Dans le silence des nuits profondes,  

Quand tout s’endort sauf les regrets,  

Revient parfois d’un monde en onde  

L’écho des rêves que j’ai laissés.


Ils flottent, fragiles, dans ma mémoire,  

Comme des ombres qui cherchent leur voix,  

Des morceaux d’hier pleins d’espoir  

Que le temps a noyés parfois.


Je les entends frôler mon âme,  

Chuchotements d’un autre moi,  

Celui qui croyait que la flamme  

Ne s’éteindrait jamais en soi.


Ces rêves d’enfance, purs et libres,  

Peints de couleurs qu’on ose à peine,  

Aujourd’hui tombés dans l’équilibre  

D’une vie trop sage, trop pleine.


Mais l’écho frappe encore aux murs,  

De mon cœur et de mes silences,  

Il me rappelle qu’aucune blessure  

N’a tué ma soif d’espérance.


Je ferme les yeux pour les revoir,  

Ces étoiles que j’ai abandonnées,  

Et dans ce simple instant de noir,  

Je sens qu’elles peuvent rayonner.


L’écho me dit de ne pas fuir,  

Qu’il n’est jamais trop tard pour croire,  

Qu’on peut renaître dans le désir  

De réveiller sa propre histoire.


Alors je tends l’oreille au vent,  

Je cueille ce souffle oublié,  

Et je redeviens, en rêvant,  

L’écho de ce que j’ai été.


Ils m'appellent depuis le passé,  

Ces fragments de ciel et de feu,  

Des promesses que j’ai effacées  

Par peur de décevoir mes vœux.


Ils murmurent des mots d’autrefois,  

Des envies que j’ai fait taire en moi,  

Des chemins que je n’ai pas pris  

Par crainte de perdre ce que j’ai construit.

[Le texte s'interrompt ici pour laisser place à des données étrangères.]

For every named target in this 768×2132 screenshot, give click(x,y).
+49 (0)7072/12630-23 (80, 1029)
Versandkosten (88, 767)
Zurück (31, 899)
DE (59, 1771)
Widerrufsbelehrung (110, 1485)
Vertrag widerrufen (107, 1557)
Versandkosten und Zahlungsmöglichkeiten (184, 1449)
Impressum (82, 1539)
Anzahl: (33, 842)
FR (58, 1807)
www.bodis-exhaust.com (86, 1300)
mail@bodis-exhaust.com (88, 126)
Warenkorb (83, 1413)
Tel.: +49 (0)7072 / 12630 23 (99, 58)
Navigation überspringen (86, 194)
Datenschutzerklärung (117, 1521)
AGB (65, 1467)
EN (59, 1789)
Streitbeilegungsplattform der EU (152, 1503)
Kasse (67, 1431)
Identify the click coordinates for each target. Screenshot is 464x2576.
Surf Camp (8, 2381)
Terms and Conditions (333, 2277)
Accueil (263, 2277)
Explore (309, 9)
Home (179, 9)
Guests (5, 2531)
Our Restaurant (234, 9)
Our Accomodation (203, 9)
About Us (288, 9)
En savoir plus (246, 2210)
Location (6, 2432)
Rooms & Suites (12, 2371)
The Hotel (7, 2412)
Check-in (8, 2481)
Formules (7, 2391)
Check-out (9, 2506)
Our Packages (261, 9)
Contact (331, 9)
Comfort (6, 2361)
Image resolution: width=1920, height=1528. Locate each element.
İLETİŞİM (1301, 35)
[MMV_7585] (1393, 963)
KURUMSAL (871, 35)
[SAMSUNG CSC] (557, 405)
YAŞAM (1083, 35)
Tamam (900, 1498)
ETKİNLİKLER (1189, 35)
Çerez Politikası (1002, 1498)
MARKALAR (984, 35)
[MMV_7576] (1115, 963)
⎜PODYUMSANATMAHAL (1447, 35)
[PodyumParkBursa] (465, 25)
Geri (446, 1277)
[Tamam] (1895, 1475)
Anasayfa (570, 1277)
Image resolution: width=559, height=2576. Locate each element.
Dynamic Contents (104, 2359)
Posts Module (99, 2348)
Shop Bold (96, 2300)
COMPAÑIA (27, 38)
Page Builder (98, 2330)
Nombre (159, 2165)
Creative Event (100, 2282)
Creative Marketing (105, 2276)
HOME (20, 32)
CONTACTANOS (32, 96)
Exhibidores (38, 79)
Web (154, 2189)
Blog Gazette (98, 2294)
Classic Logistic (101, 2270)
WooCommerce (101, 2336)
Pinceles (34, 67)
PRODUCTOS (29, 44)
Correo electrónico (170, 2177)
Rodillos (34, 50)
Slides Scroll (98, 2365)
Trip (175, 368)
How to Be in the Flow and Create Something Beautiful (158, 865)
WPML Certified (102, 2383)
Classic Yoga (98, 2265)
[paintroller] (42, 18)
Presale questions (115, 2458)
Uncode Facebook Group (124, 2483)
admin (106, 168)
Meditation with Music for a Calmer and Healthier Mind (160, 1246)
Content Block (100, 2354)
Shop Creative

Mais à quoi bon une vie rangée  

Si l’âme, elle, reste enfermée ?  

À quoi bon briller en surface  

Quand l’intérieur pleure en silence ?


Chaque battement me rappelle  

Ce que j’ai tu dans l’étincelle,  

Et cet écho, même affaibli,  

Me pousse à choisir l’infini.


Ce n’est pas l’âge qui éteint les rêves,  

Mais le doute qui lentement crève  

La voix intérieure, l’élan sincère,  

Le feu sacré, l’appel de la mer.


Alors je rouvre mes vieux carnets,  

Mes idées folles, mes secrets,  

Je redonne vie à mes pensées,  

À mes rêves longtemps oubliés.


Et dans ce chant venu d’ailleurs,  

Je sens renaître une douce ardeur :  

Celle de vivre pour de vrai,  

En suivant l’écho... que j’avais renié.